Reading text:
-=-=-

The court entered its final decree in Ashand’s bankruptcy case in early 2015. The court stated that the decree “shall not be construed as to settle any issues as to the propriety of payments by the Debtor as between the Debtor’s equity holders or parties in interest.”
The resolution of these issues would take another bankruptcy proceeding.
III. Velappan’s Bankruptcy
Velappan had what seemed to be a very large family-support debt, and it turned out he had a federal tax debt as well. Velappan filed for chapter 13 bankruptcy in 2018. This bankruptcy petition was converted to a chapter 7 bankruptcy on Karen’s motion later that year. 5 Karen hadn’t received any domestic support from her husband before she filed that motion, and it seemed like a good tactic to enforce her claim.
5 11 U.S.C. § 1307(c) provides such a procedure for what bankruptcy law terms
a “party in interest.” A party in interest like Karen might want to convert a chapter 13 bankruptcy—which generally allows a debtor to keep his property and reorganize his debts to be paid over time—to a chapter 7 bankruptcy that results in a liquidation of assets to more immediately pay creditors. Chapter 13 – Bankruptcy Basics, United States Courts, https://www.uscourts.gov/services-forms/bankruptcy/bankruptcy- basics/chapter-13-bankruptcy-basics (last visited July 19, 2024). 5
[*5] Both the Commissioner and Karen filed proofs of claim in Velappan’s bankruptcy. 6 The Commissioner’s claim was for Velappan’s income-tax liabilities for 2012–15 that he had assessed. (These were not joint debts—remember, during those years Karen filed as married filing separately.) Karen’s proof of claim was for the domestic support that Velappan still owed her.
A year into this bankruptcy battle, in February 2019, Velappan had a heart attack and died. The divorce case was now moot, and the local surrogate’s court appointed Karen as the administrator of her late husband’s estate. As she began sorting things out, Karen discovered corporate documents in a cockroach-infested basement that showed she had remained a 50-percent shareholder in Ashand. Velappan had lied to the courts, to creditors, and to her.
IV. The Bankruptcies Converge
Karen’s discovery created a cascade of filings from the trustees and parties in interest in the two bankruptcies, as well as in the divorce proceedings. The trustee in Velappan’s bankruptcy filed an amended complaint to obtain the surplus funds from Ashand’s bankruptcy that were still held in escrow by Karen’s attorney. The trustee’s theory was that the old corporate records should be ignored, and that any surplus from Ashand was the sole property of Velappan because Velappan had sworn that it was so and was in no position to be examined on the subject.

-=-=-

Saved entries:
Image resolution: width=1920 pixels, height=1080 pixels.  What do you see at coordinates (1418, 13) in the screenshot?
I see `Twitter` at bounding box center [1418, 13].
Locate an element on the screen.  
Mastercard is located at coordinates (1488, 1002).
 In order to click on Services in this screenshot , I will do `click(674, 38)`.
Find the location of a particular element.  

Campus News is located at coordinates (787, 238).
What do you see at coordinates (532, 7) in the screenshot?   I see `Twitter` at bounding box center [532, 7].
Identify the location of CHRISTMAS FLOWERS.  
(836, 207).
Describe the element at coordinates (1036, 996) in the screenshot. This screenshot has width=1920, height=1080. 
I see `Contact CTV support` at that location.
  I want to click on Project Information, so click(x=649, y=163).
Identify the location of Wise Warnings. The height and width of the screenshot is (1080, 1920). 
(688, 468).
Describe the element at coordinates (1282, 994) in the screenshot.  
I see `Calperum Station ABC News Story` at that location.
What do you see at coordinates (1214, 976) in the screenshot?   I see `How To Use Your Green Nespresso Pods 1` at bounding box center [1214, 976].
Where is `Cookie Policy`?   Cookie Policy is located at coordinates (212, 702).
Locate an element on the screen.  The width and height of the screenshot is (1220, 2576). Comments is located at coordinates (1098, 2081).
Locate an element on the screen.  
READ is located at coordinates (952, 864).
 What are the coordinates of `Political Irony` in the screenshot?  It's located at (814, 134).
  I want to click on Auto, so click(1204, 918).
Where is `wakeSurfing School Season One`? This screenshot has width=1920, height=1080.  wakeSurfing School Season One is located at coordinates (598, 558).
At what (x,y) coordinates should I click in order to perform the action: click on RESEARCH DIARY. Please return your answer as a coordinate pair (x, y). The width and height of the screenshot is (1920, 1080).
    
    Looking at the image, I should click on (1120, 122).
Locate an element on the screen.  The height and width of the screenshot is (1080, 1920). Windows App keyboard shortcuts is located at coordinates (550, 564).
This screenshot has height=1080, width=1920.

-=-=-

To-do list:
**1.** According to the bankruptcy text, what did Karen find in a cockroach-infested basement?
**2.** Write the next part of the bankruptcy text, picking up after its final sentence.

Task-by-task answers:
**1.** She found corporate documents showing she had remained a 50-percent shareholder in Ashand.

**2.**
Karen opposed this motion but was unable to stop the release of the funds from escrow. The bankruptcy judge in Velappan’s case directed the turnover of the money in escrow to the trustee for distribution.
But Karen had another option. A week after the court ordered the turnover of the funds, she submitted an amended proof of claim in Velappan’s bankruptcy. In addition to the previous claim for domestic support, Karen sought $950,000 as an equity distribution from Ashand’s sale of the Ward Avenue building.
6 Throughout the various bankruptcies involving Velappan and Ashand, the
government’s interests were represented by both the Department of Justice and the Commissioner, with the latter filing this proof of claim for taxes or penalties owed to the IRS pursuant to 11 U.S.C. § 507(a)(8). 6
[*6] She specifically asserted that she was a 50-percent shareholder of Ashand. She signed this claim under penalty of perjury. And she attached with the claim Ashand’s corporate-formation documents as proof.
She also asserted her part ownership of Ashand in an answer to an adversary complaint that the trustee filed in Velappan’s bankruptcy. In the answer and a subsequent addendum she again stated that she was a 50-percent shareholder in Ashand and, as proof, attached Ashand’s 2010 Form 1120S and her own Schedule K–1, Shareholder’s Share of Income, Deductions, Credits, etc. 7
That wasn’t all. She also moved to reopen Ashand’s bankruptcy— apparently as a backup measure to somehow recover the surplus should her efforts in Velappan’s bankruptcy fail. Karen argued in that motion as well that she was a 50-percent shareholder of Ashand.
The Department of Justice intervened in Ashand’s bankruptcy. It objected to Karen’s motion, asserting that Karen should be estopped from arguing that she was a 50-percent shareholder in Ashand because she had been involved in the bankruptcy going back to 2013 and had never before challenged Velappan’s sole ownership of the corporation. This objection sought to keep the status quo on res judicata grounds that Velappan was Ashand’s sole shareholder.
In the end, the trustee in Velappan’s bankruptcy negotiated a settlement with Karen in the interest of the estate. The DOJ, on behalf of the Commissioner, objected because it wanted to make sure somebody recognized the capital gain from the sale of Ashand’s property in the corporate bankruptcy.
In March 2022 the court overseeing Velappan’s bankruptcy approved a final settlement. The court reclassified Karen’s claims for domestic support and equity disbursement as secured claims. This put her at the head of the line of her late husband’s other, unsecured creditors. The trustee then paid Karen $486,038 to satisfy her equity claim. She also received $480,000 in domestic support. Karen didn’t report either figure in her 2022 tax return, and she didn’t file a return for her 2014 tax year.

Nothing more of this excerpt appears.